Its not every dog who can bring smiles and laughter, even comfort to aids patients, or frail elderly. Veterans without limbs. Families without loved ones on Sept 12th 2001 who buried their sorrow in his neck and held him tight as he absorbed their pain. Its not every dog that can calm a child with cancer or bring recollection back into the eyes of an Alzheimer patient. He sat on their beds, laid by their sides and delivered his magic. He touched hundreds if not thousands of people over his short lifetime.
Yesterday he looked at me while he labored for breath and with the final injection, a beautiful chapter in our lives came to an end. God wanted him back my angel with fur. I know in time I will feel less loss and pain…but not today. Today I am missing my bubs, my Mr Beebs…my friend, and a longtime part of my family. Mr Beebs changed my life and my mission jn life. He made me a better person.
Sydney,Tim and I will endure the emptiness until the day when we will join him .
The saying goes “the cup that holds your deepest joy holds your deepest sorrow.”
– Lori and Mr Beebs
I realized my career as an artist was over, that I was too old and the dream that I had developed and nurtured over a lifetime had come to an end….and Mr Beebs was there.

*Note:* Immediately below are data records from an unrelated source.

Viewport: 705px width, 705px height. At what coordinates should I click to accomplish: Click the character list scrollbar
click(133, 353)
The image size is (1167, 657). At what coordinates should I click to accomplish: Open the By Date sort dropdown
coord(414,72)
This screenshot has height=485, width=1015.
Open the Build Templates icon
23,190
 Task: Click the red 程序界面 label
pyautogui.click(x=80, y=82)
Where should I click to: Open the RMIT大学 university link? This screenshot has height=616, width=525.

I had a friend/manager who worked for MCA records who believed in me and offered to help resurrect the dream. He died of pancreatic and liver cancer soon after at 54 years of age …Mr Beebs was there.

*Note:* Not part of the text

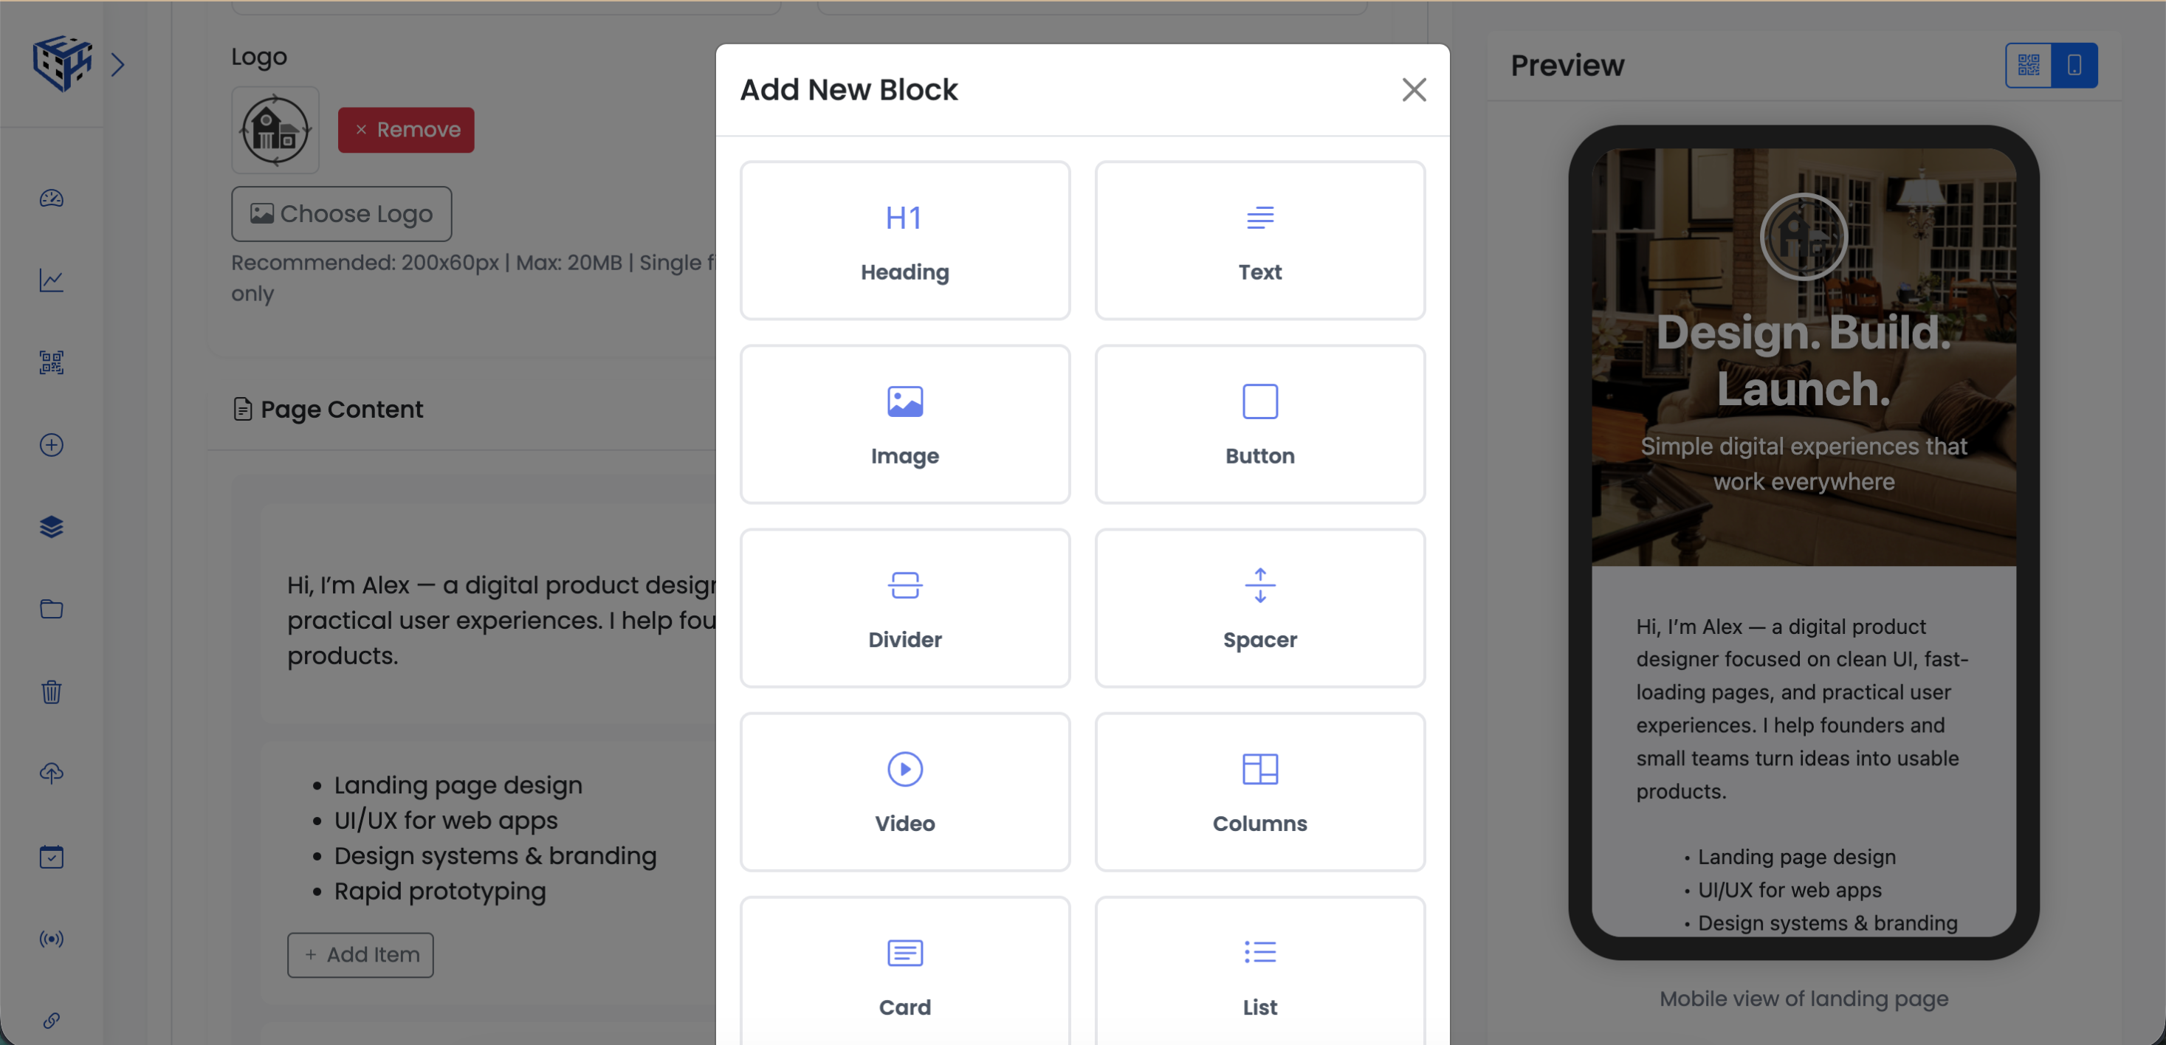Select the Heading block in Add New Block
The image size is (2166, 1045).
(905, 240)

The national distribution deal I had with an independent record label went up in smoke and the only way left to promote a lifetime of work was with what ever money I had. The loss and debt this created left me with chest pains in the night…but Mr Beebs was there.
When early menopause came and I realized that I would never be a mother, a pain that so deeply rocked me that to this day I can hardly accept this loss…Mr Beebs was there.

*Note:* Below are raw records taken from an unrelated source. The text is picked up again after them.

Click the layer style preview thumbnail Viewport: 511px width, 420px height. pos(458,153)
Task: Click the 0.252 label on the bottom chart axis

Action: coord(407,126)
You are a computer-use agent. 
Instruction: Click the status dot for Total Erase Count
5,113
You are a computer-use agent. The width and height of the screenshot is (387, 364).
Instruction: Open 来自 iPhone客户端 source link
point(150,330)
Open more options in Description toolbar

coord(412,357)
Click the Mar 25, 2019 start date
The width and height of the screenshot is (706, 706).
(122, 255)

As 30 turned to 40 and one holiday after another I sat at the family holiday table without a special someone …Mr Beebs was there.
When I walked down the path towards my the man i dreamed I would meet at age 49 …Mr Beebs was there. And during our vows he lay at my feet.Soft and furry, calm and respectful. He was there with a big I told you so.
When I thought no one else could love me…. he did.When I thought no one else believed in me…he did.
Mr Beebs wasn’t just a dog. He marked the days, the chapters, and the years of my life. He made the rough path smooth and made the bleak years palpable. He gave his love in support without judgement or blame. He was a better role model than most people I know. He never saw a handicap no matter who he met and no matter what their infirmity. He was open, honest and true and when I say he made me a better person…its only because he expected that of me.
Some might say that we humans are more evolved. I’m not so sure. I have watched Mr Beebs not only comfort me but hundreds of strangers in his lifetime. He did it with ease, without reserve, and with gladness.
“He’s just a dog ” is the mark of the foolish human mind that has yet to see the magnificence of an animals beautiful soul.
Mr Beebs was a true and loyal friend through the best and worst of times. You can call him “just a dog” but I know in my heart and soul that he was never human. He was better than that.